Legionarios españoles

Después de un día lleno de impresiones, aprovechamos el tiempo que restaba antes del cambio de vigilia para leer un poco. Sin ser una voz física, nos pareció escuchar la voz de Teófilo diciendo aquellas palabras de antes: «Quédese a mi lado, quédese a mi lado». Raro sentimiento que nos impulso a acercarnos a su lecho. Había llegado el momento grandioso de la partida. Él respiraba con cada vez mayor dificultad, pero todavía estaba lúcido. Al ser preguntado si estaba pasando bien, no respondió como las otras veces, lo que indicaba de manera inequívoca la circunstancia que se acercaba.

Antes de llamar a la enfermera, rezamos juntos las mismas invocaciones a Nuestra Señora que tantas veces brotaron de sus labios durante el día. En este momento llegaron dos hermanos más de vocación que habían ido a pasar la noche con Teófilo, pero ya no sería necesario, pues antes del amanecer él ya estaría contemplando otros panoramas…

Los otros dos hermanos salieron para tomar providencias: uno llamó a la enfermera de turno y el otro pidió la presencia del mismo sacerdote que había acompañado a Teófilo en la tarde. Ambos pedidos fueron atendidos rápidamente: la enfermera se certificó de que realmente estaba llegando el final y poco después entraba el presbítero a fin de administrar los últimos sacramentos y hacer las oraciones finales. Cuando la benéfica medicina ya no podía sustentar la vida de aquel pobre ser humano, era la vez de la Iglesia de mostrarle la verdadera vida que estaba por iniciarse.
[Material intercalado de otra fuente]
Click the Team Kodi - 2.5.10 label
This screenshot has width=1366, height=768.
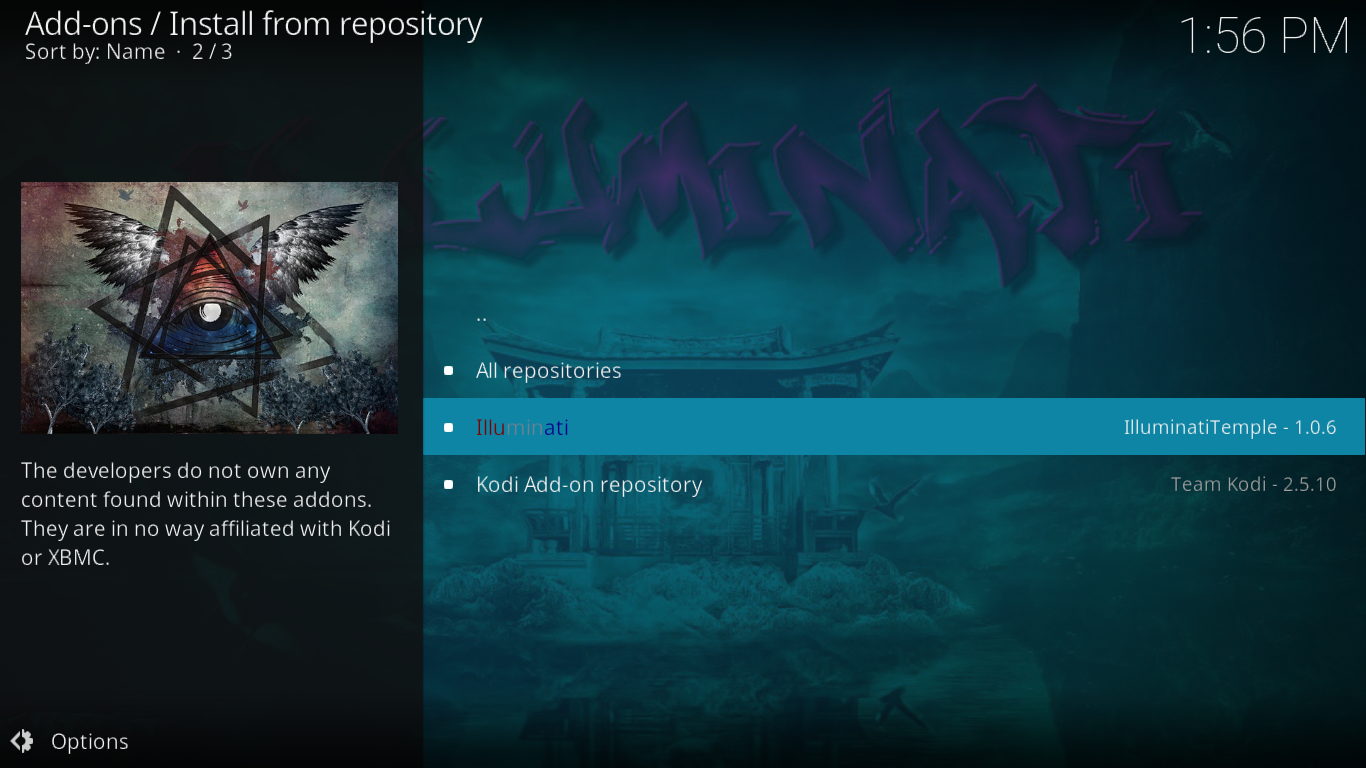(1254, 485)
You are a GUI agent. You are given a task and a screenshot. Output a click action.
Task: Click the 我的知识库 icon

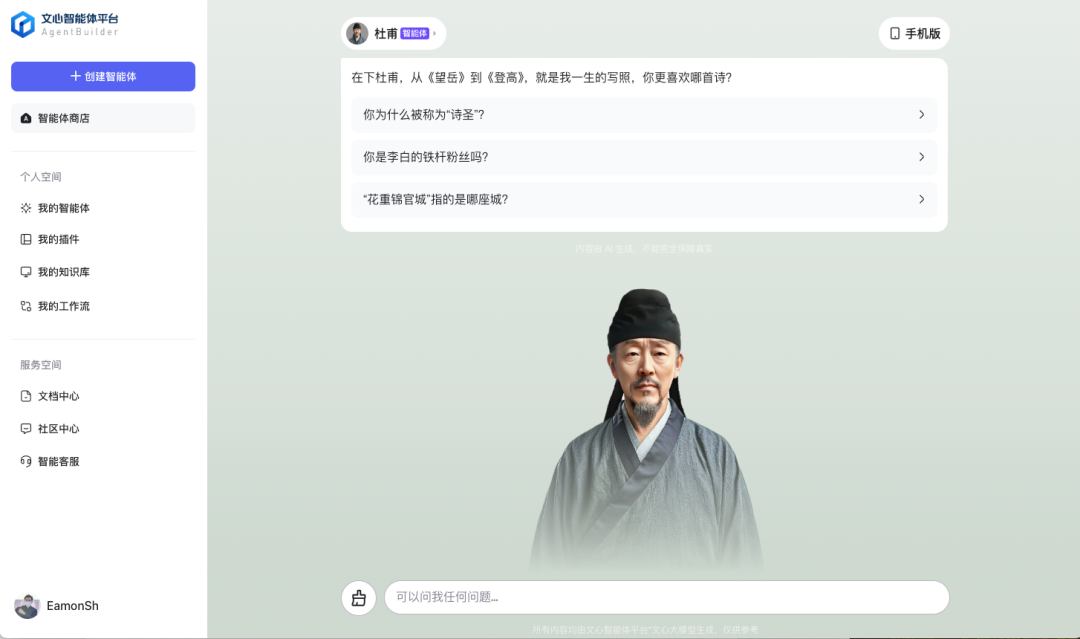click(x=26, y=272)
Nunca las oraciones para la buena muerte tomaron tanto vigor para mí y fueron tan reales como en esta ocasión. Era el momento en que Dios se encontraba con el hombre, el infinito tocaba en lo que es finito. Para tener una imagen de esta sensación imagino observar el mar cuando se pierde en el horizonte y se besa con el cielo, nosotros no sabemos bien dónde termina uno y comienza el otro. Así nos sentíamos todos los que estábamos asistiendo a esta agonía, dos sacerdotes y unos seis religiosos más. Hasta donde podíamos llamar a la vida de vida, no era posible tener certeza.
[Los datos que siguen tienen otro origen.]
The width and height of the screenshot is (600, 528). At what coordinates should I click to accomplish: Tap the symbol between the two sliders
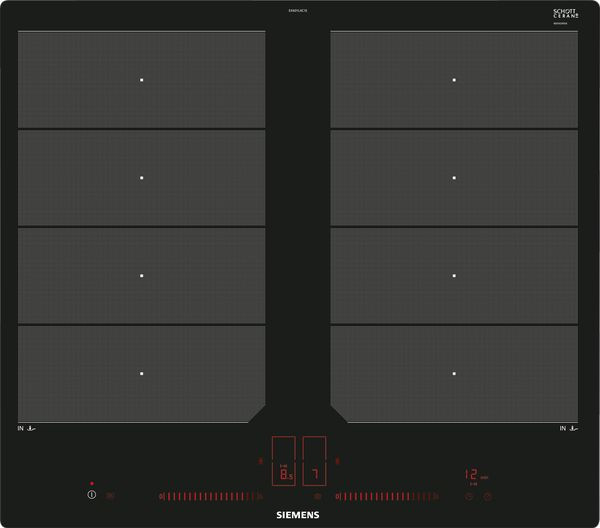(x=318, y=496)
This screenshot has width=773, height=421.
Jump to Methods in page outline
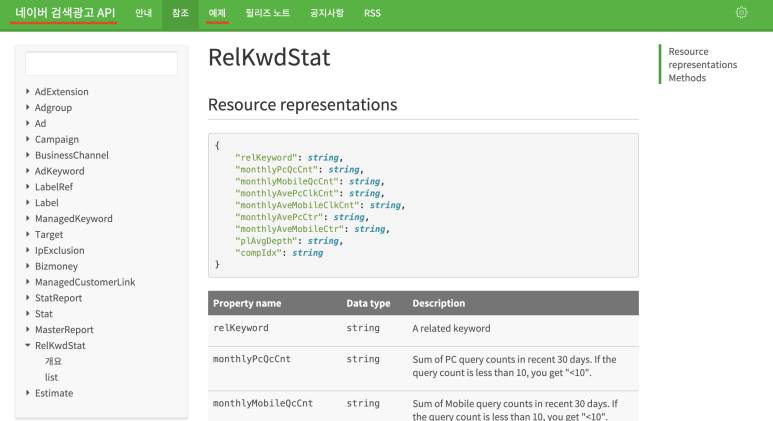click(x=687, y=78)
La respiración de Teófilo era cada vez más leve y entrecortada por espacios mayores de tiempo, pero todo esto paulatinamente. Las oraciones se multiplicaban mientras las fuerzas de Teófilo lo abandonaban. Eran las veintidós horas y cincuenta minutos cuando su agonía terminó. Finalmente descansó, actitud que el día entero estaba buscando hacer, pero no conseguía.
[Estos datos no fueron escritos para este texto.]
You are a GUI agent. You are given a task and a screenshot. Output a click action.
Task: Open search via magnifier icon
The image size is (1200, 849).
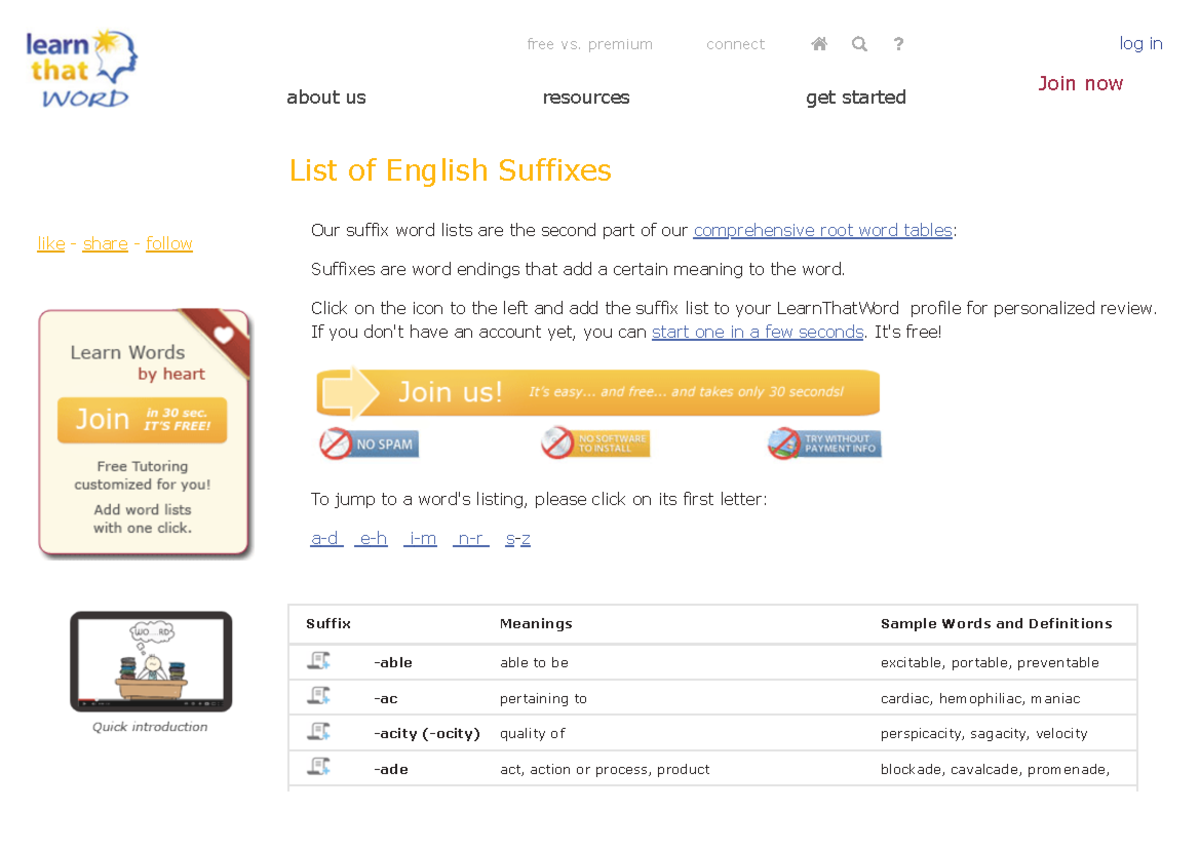(859, 44)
Para pedir el auxilio de la Santa Madre de Dios, se entonó solemnemente el cántico del Salve Regina. El ambiente fue tomado por una bendición y paz que más parecía una iglesia. Si dijéramos que en aquel instante Nuestro Señor Jesucristo entraría por la puerta a fin de juzgarlo, no era de espantarse, pues todo inspiraba una sacralidad impresionante.

Después de este pequeño ceremonial, se iniciaron los preparativos para el velorio y posteriormente el entierro. Ya portando el hábito religioso, el cual no era posible en la cama de un hospital, Teófilo tomó otro aspecto, su sufrimiento en la agonía se convierte en austera tranquilidad.

Una última palabra para decir. Quiera Dios que todos nosotros religiosos, después de entregar la vida entera a Su servicio, podamos decir en todos los momentos, dificultades, pruebas y hasta delante del espanto de la muerte, con el alma llena de confianza en la Madre de Dios y sin desanimar nunca: «¡Vamos!»